Good. It’s intended to be sort of a subtle hint that afterwards when they find out they can be like “oh that’s what that meant”
 
9:47 PM
Ahh my least favorite gotcha in 5e rules: the whole attack roll = attack but attack =/= attack roll deal.
 
10:04 PM
@V2Blast oh, one other question about it, is it so not obvious that it’d come out of the blue when they find out?
 
10:21 PM
@BardicWizard Yes, at least to me. I don't see any hint that they're the person taking prisoners. But I also don't have any context for this document.
@Rubiksmoose I mean, they tend to both be true in most cases, it's just a few exceptions where there are things that are attacks but have no attack roll. Though some people obviously still get confused by the narrow definition of attacks that isn't just "anything that harms the target"
 
@nitsua60 I had trouble enough with diffie queues in college, props to your high school kids ...
@V2Blast Is magic missile one of those things.
 
One of which things?
It's not an attack, no.
It is one of the cases where some people get confused about it not being an attack because they don't realize it's a defined game term
 
@V2Blast OK, good, I was hoping it wasn't.
 
Basically, if something doesn't have an attack roll, then it's not an attack unless it explicitly says it's an attack.
The only attacks in D&D 5e that don't involve an attack roll (that I'm aware of) are grapples and shoves.
 
@V2Blast the context is pretty much a diary in the snow where there used to be cages with prisoners, only one actually living (two skeletons and the aforementioned half-elf-half-it’s-complicated); and a few indications that the mage they saw was an illusion
 
10:29 PM
Besides that, I think the Hunter ranger has a pair of options for a feature that involve multiple attack rolls but are collectively considered a single "attack" because of the weird wording.
@BardicWizard Ah
 
11:10 PM
@BESW caffeine is magical?
@HotRPGQuestions that's a combination I hadn't considered
 
@KorvinStarmast So did I!
(Hardest class I took, in some ways.)
 
4
Q: Does a sentient magic item count as a creature for the purpose of spells like Scrying?

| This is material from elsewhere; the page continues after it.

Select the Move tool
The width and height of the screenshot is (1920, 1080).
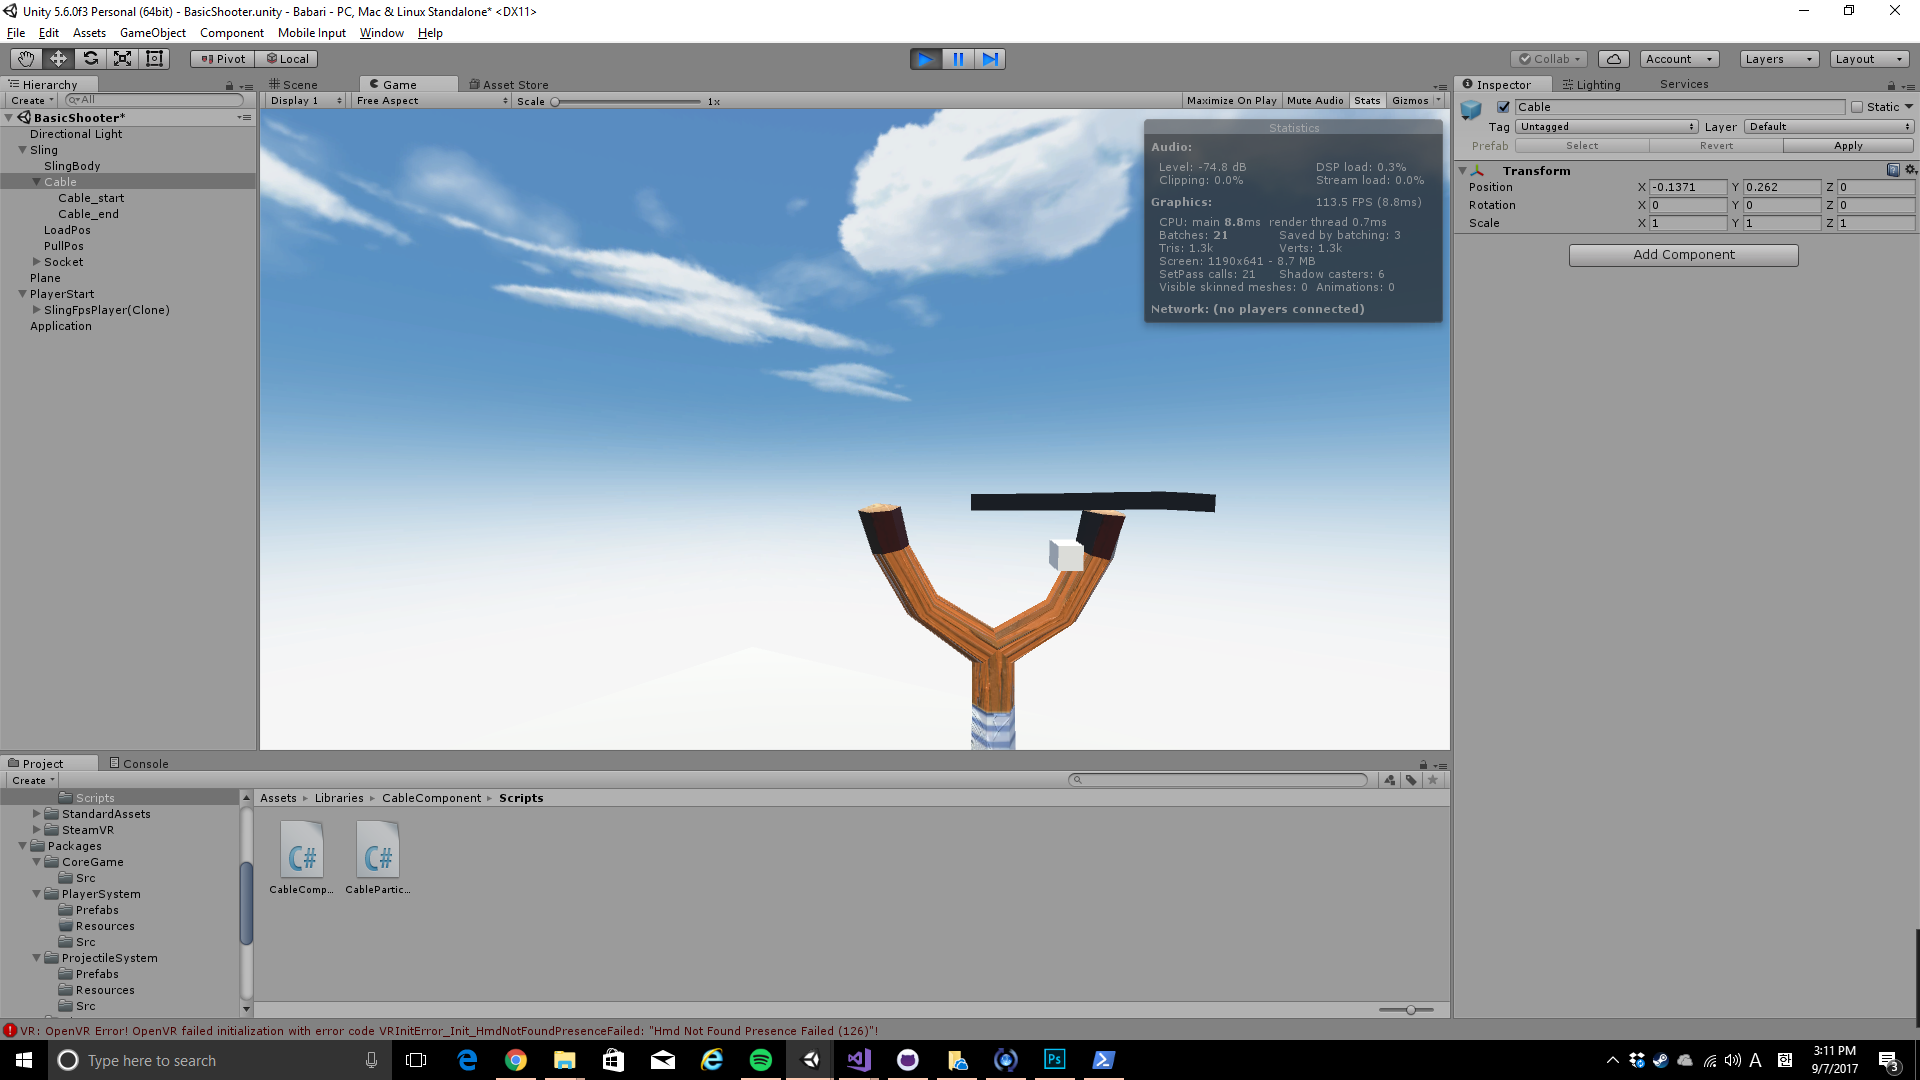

Alex ParkerI'm curious if a sentient magic item can be counted as a creature for spells such as Scrying.

 
11:41 PM
@V2Blast Well I mean specifically where it says: "If there's ever any question whether something you're doing counts as an attack, the rule is simple: if you're making an attack roll, you're making an attack" which some people take to mean that all attacks involve attack rolls, when that doesn't logically follow.
2
Q: Do the rules explicitly say that there can be no critical hit without an attack roll?

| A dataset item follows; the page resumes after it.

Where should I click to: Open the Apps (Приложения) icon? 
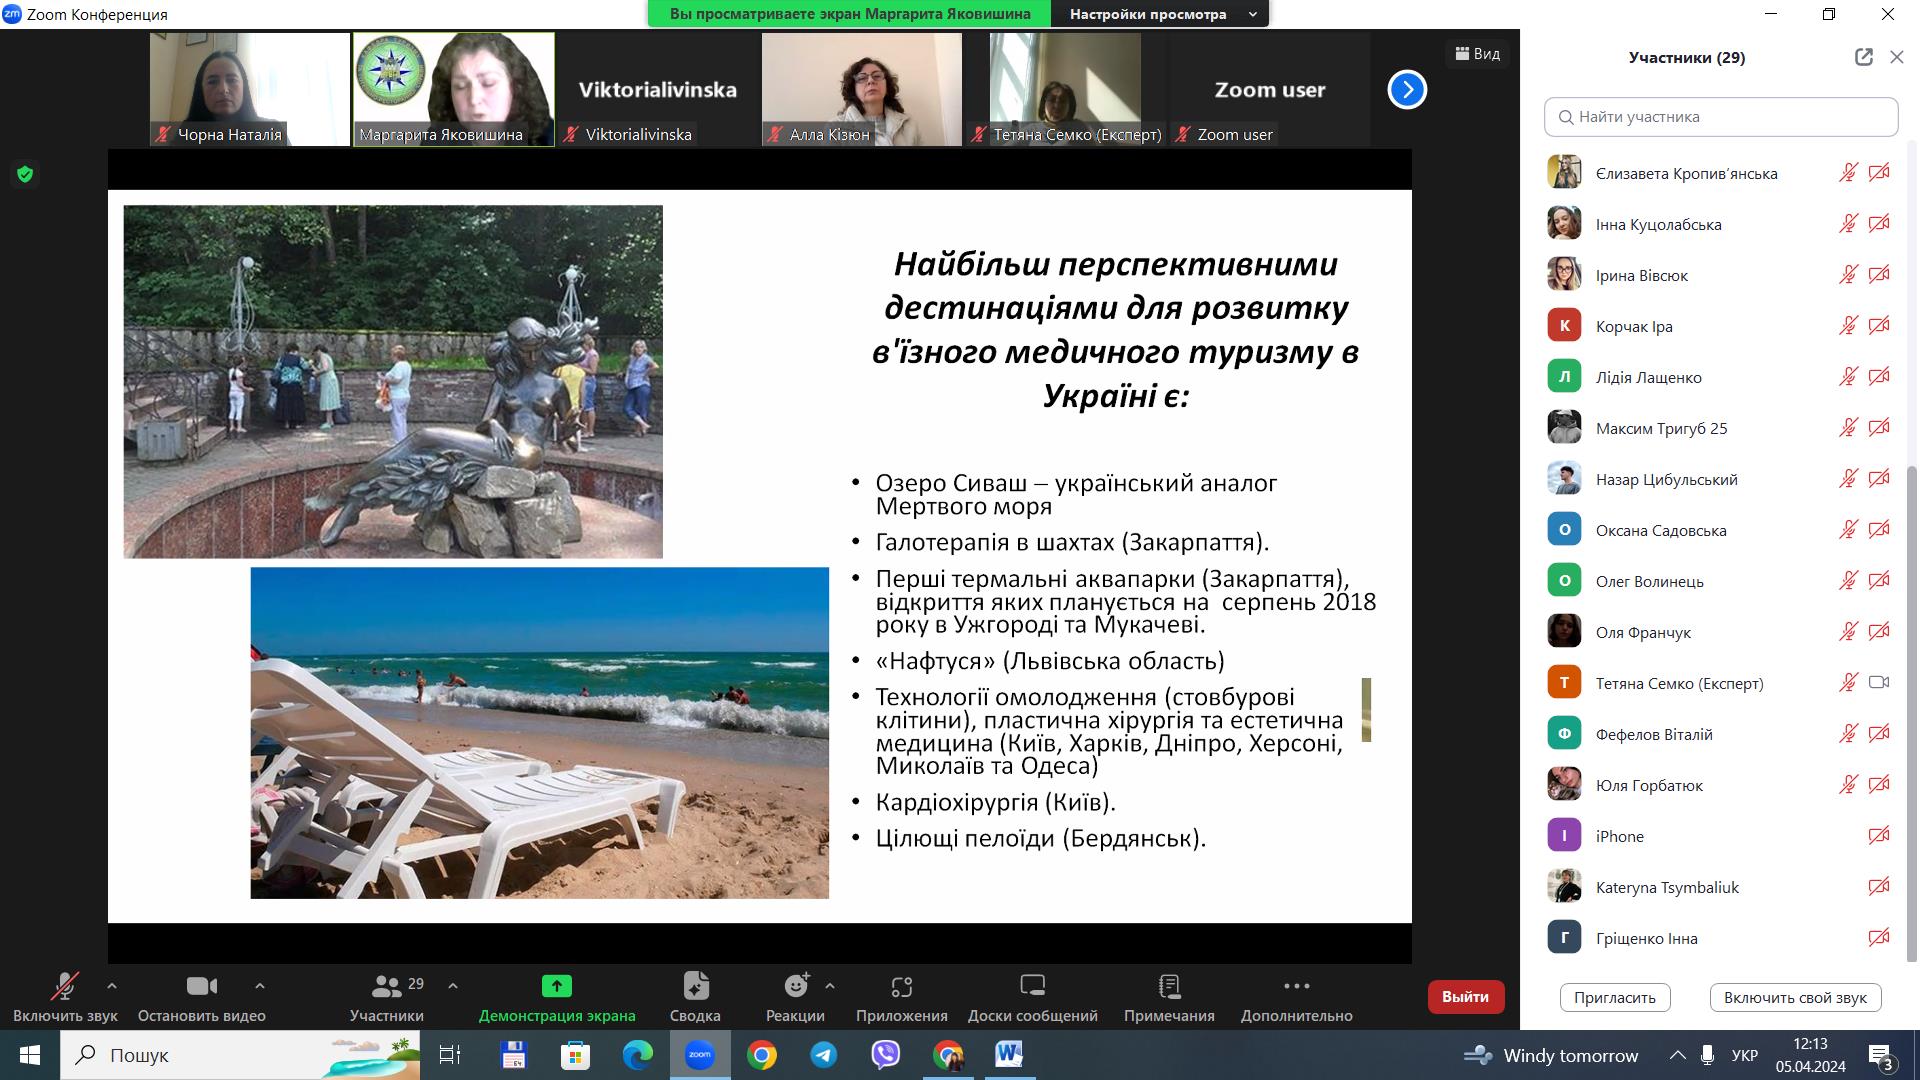(x=901, y=987)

Mars PlasticCritical hits are introduced in the PHB under "Attack Rolls": If the d20 roll for an attack is a 20, the attack hits regardless of any modifiers or the target's AC. This is called a critical hit, which is explained later in this section. Then, later in this section under "Damage Rolls": When y...

this being the context
 
2
Q: Do the rules explicitly say that there can be no critical hit without an attack roll?

Mars PlasticCritical hits are introduced in the PHB under "Attack Rolls": If the d20 roll for an attack is a 20, the attack hits regardless of any modifiers or the target's AC. This is called a critical hit, which is explained later in this section. Then, later in this section under "Damage Rolls": When y...

 
Copycat
 
Jul 9 at 13:03, by BESW
...is this another of those things where 4e made it a solved problem and 5e rolled the solution back?
 
11:57 PM
I think this problem is related to the problem of attacks, attack rolls, and Attack actions all being related and ill-defined and confusing in 5e. No idea if 4e changed that. It does seem to be a problem 5e invented though since I don't remember the issue in PF.
 
PF1 had full-round attacks vs attack action, but at least the naming wasn't as confusing as "Attack" vs "Attack action". Although it got ambiguous when dealing with grappling and other maneuvers that are attacks but also not attacks. PF2 has a Strike action, and attack rolls.
 
3.5 had some confusions about when attacks triggered things.